----- Exercise materials

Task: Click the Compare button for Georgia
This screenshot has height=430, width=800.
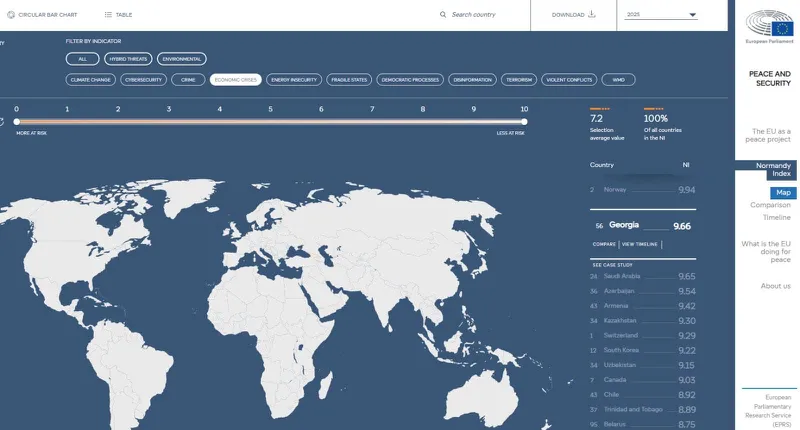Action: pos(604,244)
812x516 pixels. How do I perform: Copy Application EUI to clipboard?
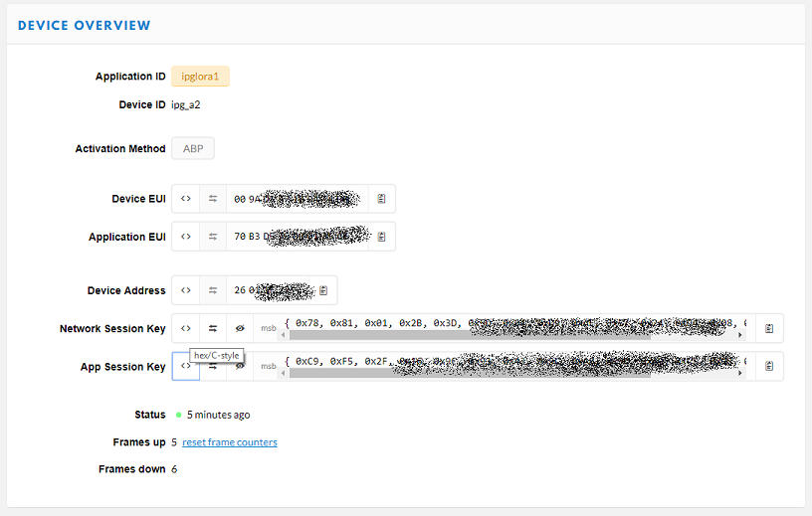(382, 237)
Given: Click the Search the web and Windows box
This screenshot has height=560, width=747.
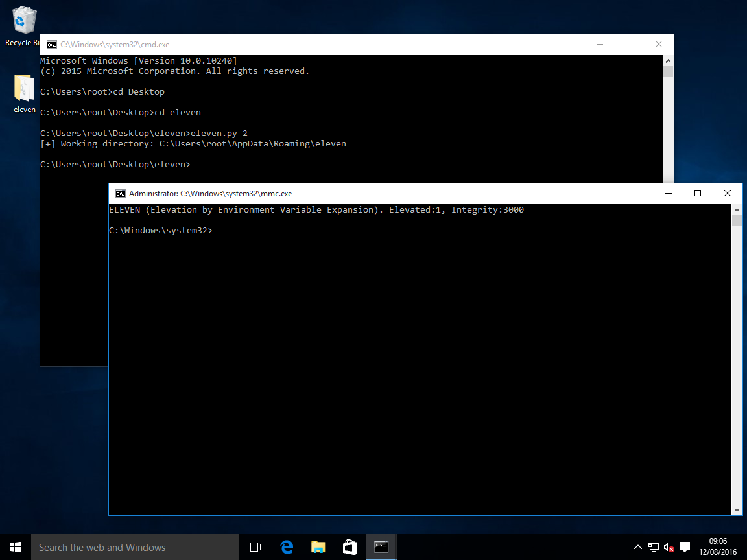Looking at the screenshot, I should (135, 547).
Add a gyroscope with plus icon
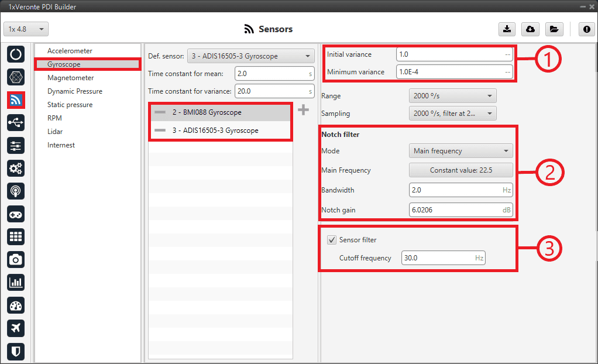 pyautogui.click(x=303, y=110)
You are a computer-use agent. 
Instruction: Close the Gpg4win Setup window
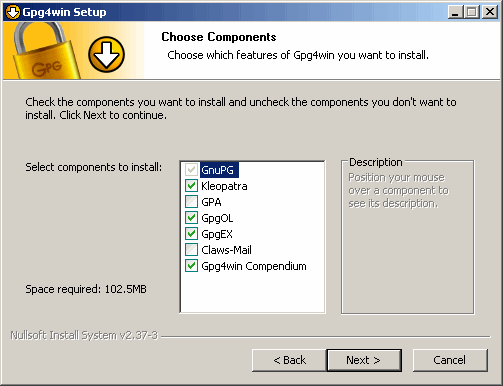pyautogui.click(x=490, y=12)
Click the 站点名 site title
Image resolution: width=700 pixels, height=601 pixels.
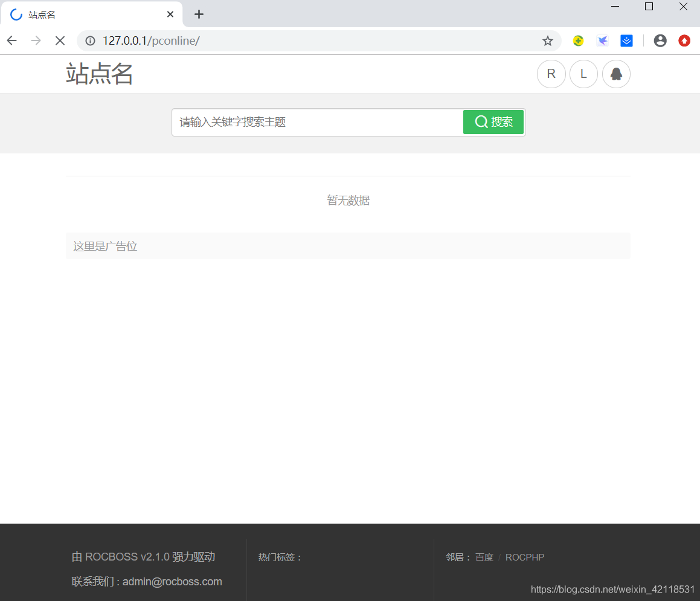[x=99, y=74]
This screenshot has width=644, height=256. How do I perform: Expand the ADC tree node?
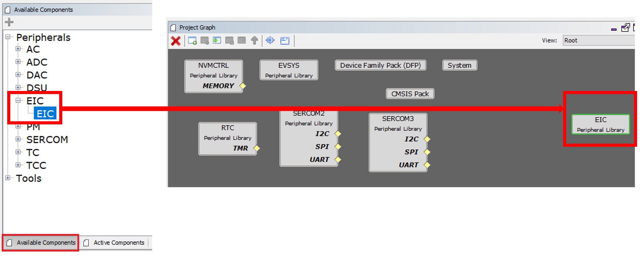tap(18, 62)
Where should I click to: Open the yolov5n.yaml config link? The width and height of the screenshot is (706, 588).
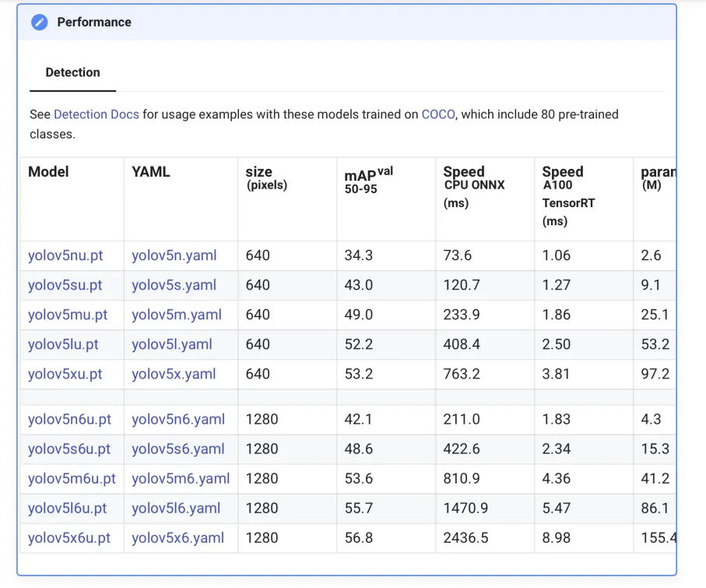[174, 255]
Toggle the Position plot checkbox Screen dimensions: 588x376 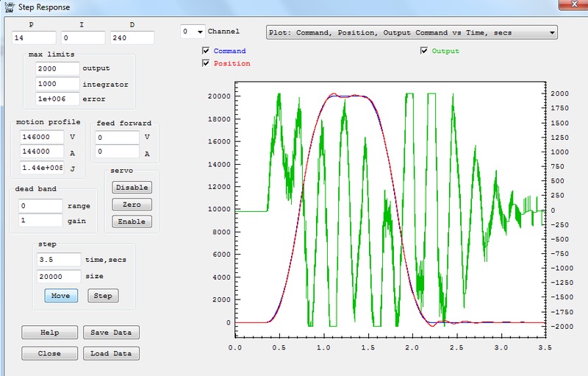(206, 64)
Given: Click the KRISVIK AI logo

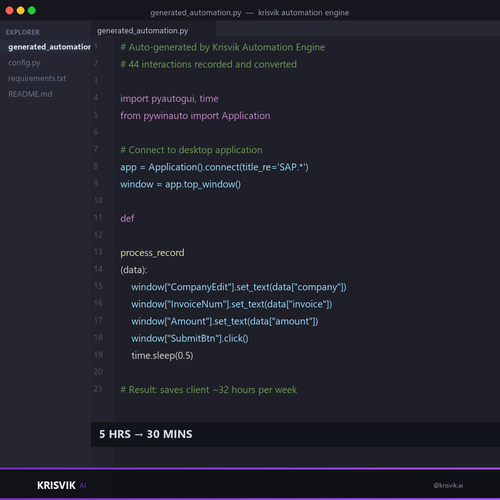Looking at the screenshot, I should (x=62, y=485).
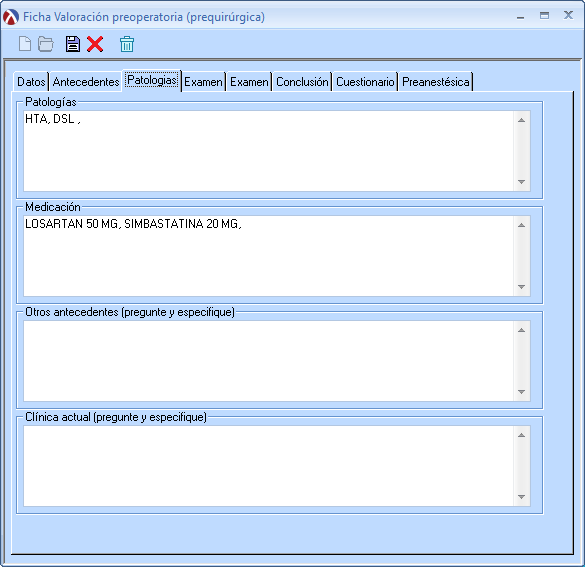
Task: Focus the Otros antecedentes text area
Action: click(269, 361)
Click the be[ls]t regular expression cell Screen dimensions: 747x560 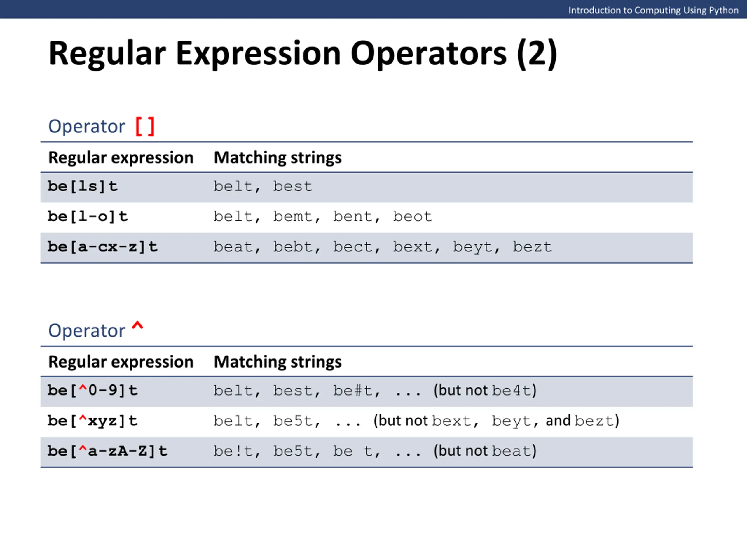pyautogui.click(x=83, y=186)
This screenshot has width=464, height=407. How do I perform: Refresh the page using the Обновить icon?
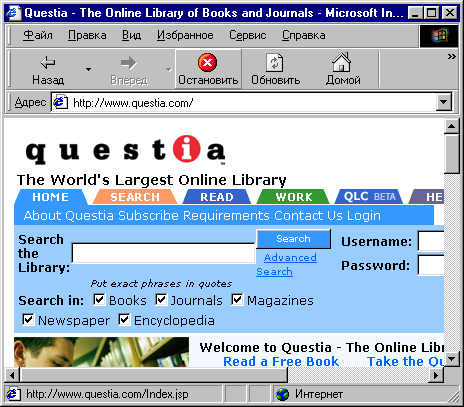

----------

▸ **Your instructions**
Exact repeats of the lines from the first one in the data through the line containing "Given: Click the Search" make up the answer. Pictures do not.

▸ **Solution for this problem**
Task: Click the Compare button for Georgia
This screenshot has height=430, width=800.
Action: pos(604,244)
812x516 pixels. How do I perform: Copy Application EUI to clipboard?
(382, 237)
Given: Click the Search the web and Windows box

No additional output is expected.